Day: August 23, 2013

Research Colloquium 2013: “Formal Languages & the Chomsky-Schützenberger Hierarchy” by Zac Smith (Cornell University)

Former LINGUIST List student editor Zac Smith, currently a Ph.D. student at Cornell University, visited and presented a talk entitled “Formal Languages & the Chomsky-Schützenberger Hierarchy.” He summarized the four main classes of formal grammar systems, as defined in “Three Models for the description of language” (Chomsky 1956): unrestricted, context-sensitive, context-free, and regular, unrestricted being the most complex and regular being the least complex in regards to rewrite rules.

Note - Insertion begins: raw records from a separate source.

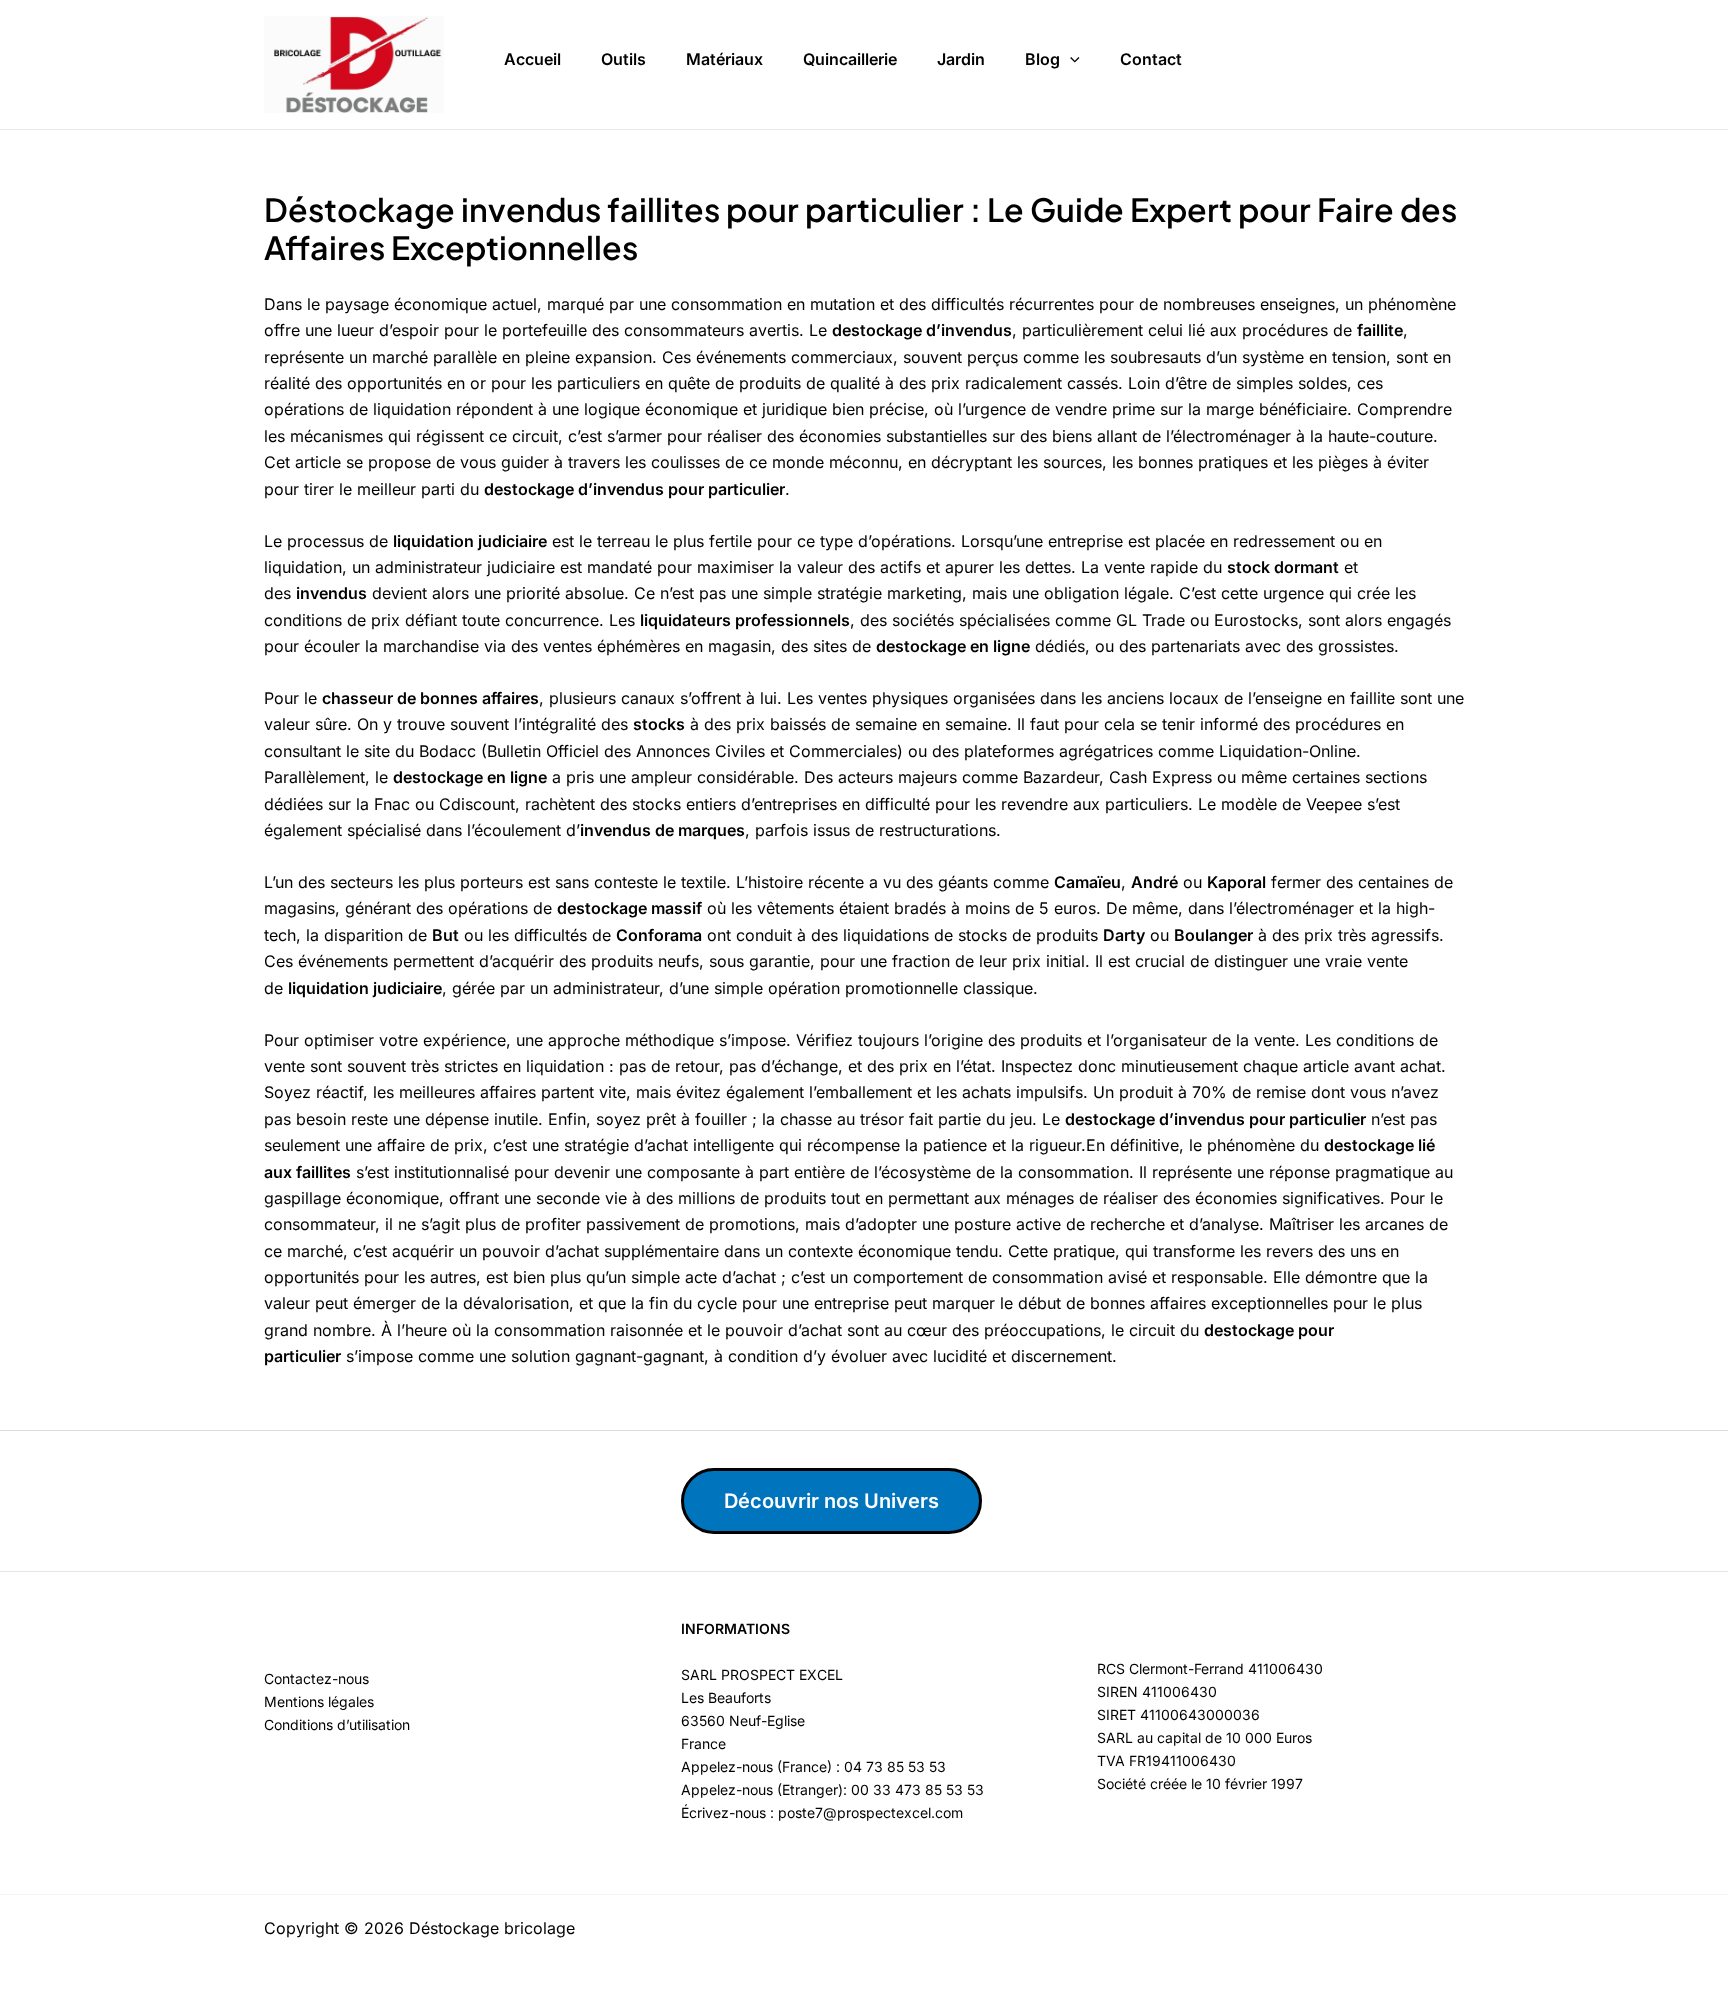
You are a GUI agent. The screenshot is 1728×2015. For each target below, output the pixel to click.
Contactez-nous (316, 1678)
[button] (1070, 60)
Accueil (532, 59)
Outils (623, 59)
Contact (1151, 59)
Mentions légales (319, 1701)
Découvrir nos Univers (831, 1501)
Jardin (961, 59)
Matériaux (724, 59)
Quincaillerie (850, 59)
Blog (1042, 59)
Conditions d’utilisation (337, 1724)
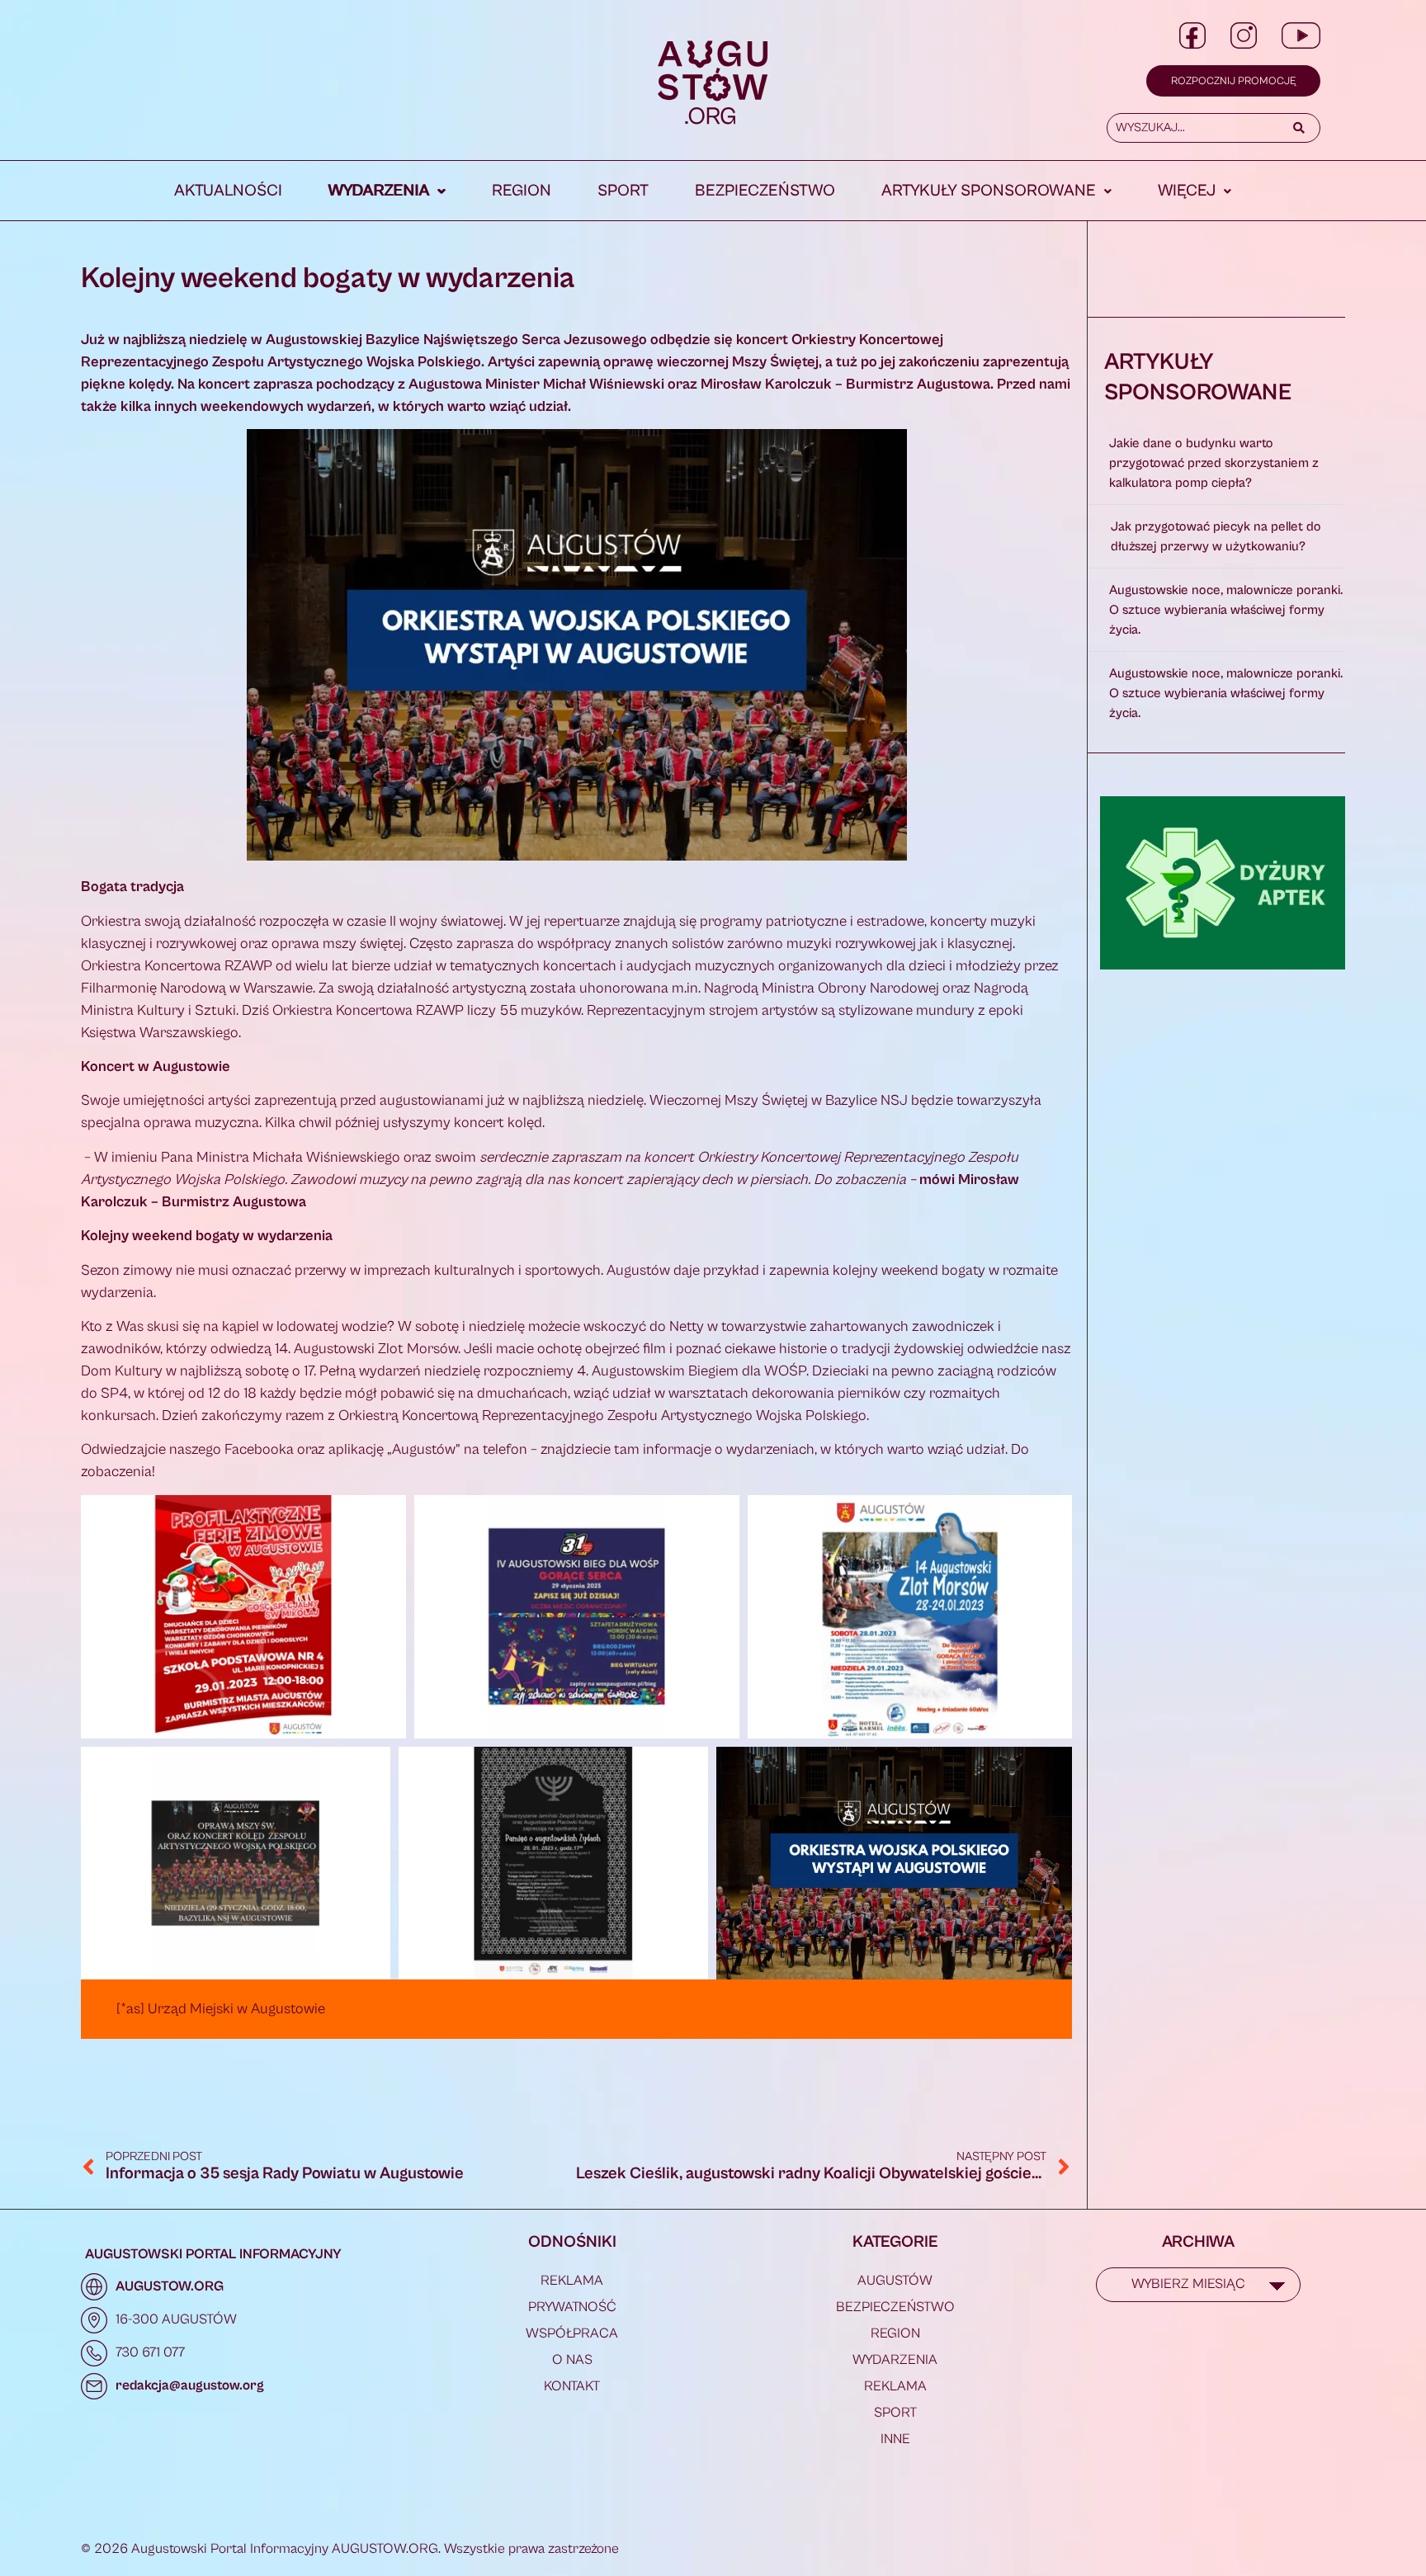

In formal grammar systems, rewrite rules are responsible for generating a set of disparate symbols into a set of cohesive strings in any given language. According to Smith, languages are classified by “which types of rewrite rules are minimally required to produce all of its possible strings.”

The focus of Zac’s talk was how this hierarchy can be applied by linguists studying Natural Language Processing and Computational Linguistics, by using computational models and computing grammars such as Finite State Automata (FSA) and Pushdown Automata (PDA) – automata being algorithmic computers that map grammars into a computational system and recognize language strings. The more complex the rewrite rules of the grammar, the more complex the computational model must be. For example, using a FSA is sufficient to describe a Regular grammar, but is insufficient in describing Context-free languages. A PDA is sufficient in describing a Context-free language, because it allows for mapping center-embedding and recursion (e.g. relative clauses), but it is insufficient in mapping the more complex Context-sensitive and Unrestricted grammars. Formal grammars are not only limited to the field of syntax, but can be also used in many fields of linguistics – for instance, phonological theories, such as optimality theory, rule-ordering, and phonotactic constraints. Other computing grammars, such as lexicalized tree-adjoining grammars (LTAGs) and other supertagging methods, are faster and more accurate at parsing sets of strings. These computational methods are extremely useful in studying natural language phenomena processing, and implementing these grammars help to advancing linguistic studies in general in this increasingly technological age.